We also get to hear some wisdom from Matt Green that we might take to heart. He quit his job as a civil engineer in 2009 and hasn’t had a job, other than cat-sitting since. (“I don’t really miss it,” he says, of not having a permanent place of his own.) He doesn’t own an apartment and gets by on about $15 a day by couch-surfing and cat-sitting.

Matt says, “There are some people out there who do things for reasons that other people just can’t understand.” He adds, slyly, “I don’t know anyone like that.” His goal, he says, is to do the thing, not to finish. “It’s a mission. A personal quest…It’s helped me find satisfaction in the basic things of life that are free.”
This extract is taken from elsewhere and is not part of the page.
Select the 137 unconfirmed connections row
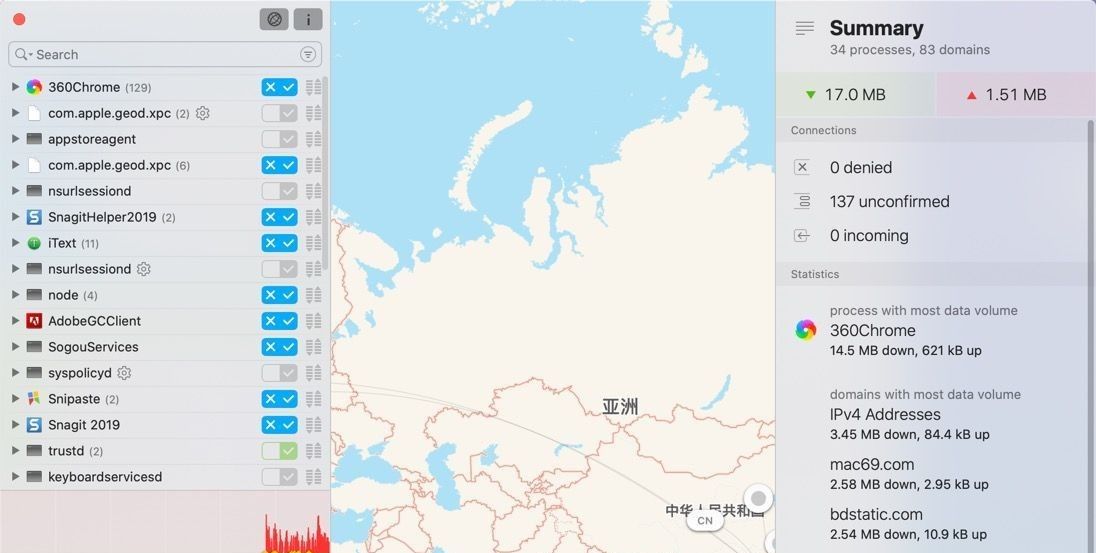 [x=889, y=202]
When we search for motives that may have propelled him into this nomadic life style, we need look no further than the near-fatal brain bleed his younger  brother in Chicago (Jonathan) endured, and the accident he suffered when hit by a car while bike-riding. When asked if he is “independently wealthy,” he replies, “No, I’m independently homeless.” Says Matt: “Either you love it or you put it off till the future, and you don’t know if the future is gonna’ be there.”

THE BAD

Although we meet both of Matt’s parents during the film, and they seem very normal, as does his Midwestern home, we meet two women he was serious about whom he ultimately did not marry. In one case, Carolyn Brooklyn-Small said the wedding invitations were all ready to go on October 7, 2007, and then they just did not go through with it. Another pretty girl describes Matt’s aversion to the movies as a turn-off that broke them up as a couple. Matt is 37 and he has no family of his own and seems too dedicated to walking to think about forming one.

The film was a bit too long. About 75 minutes in, I was ready to stop, but the film continued to 92 minute. I think the failing was me, not the film’s; I was watching it on a computer screen.

THE SCORE

The old time-y piano music (an original score from Tom Rosenthal) with contributions from Carly Comando fits the documentary perfectly.

It’s a lovely piece about a 37-year-old man-child whose journey was even chronicled by the New York Times. He also has websites: www.Imjustwalkin.com and www.TheWorldBeforeYourFeet.com.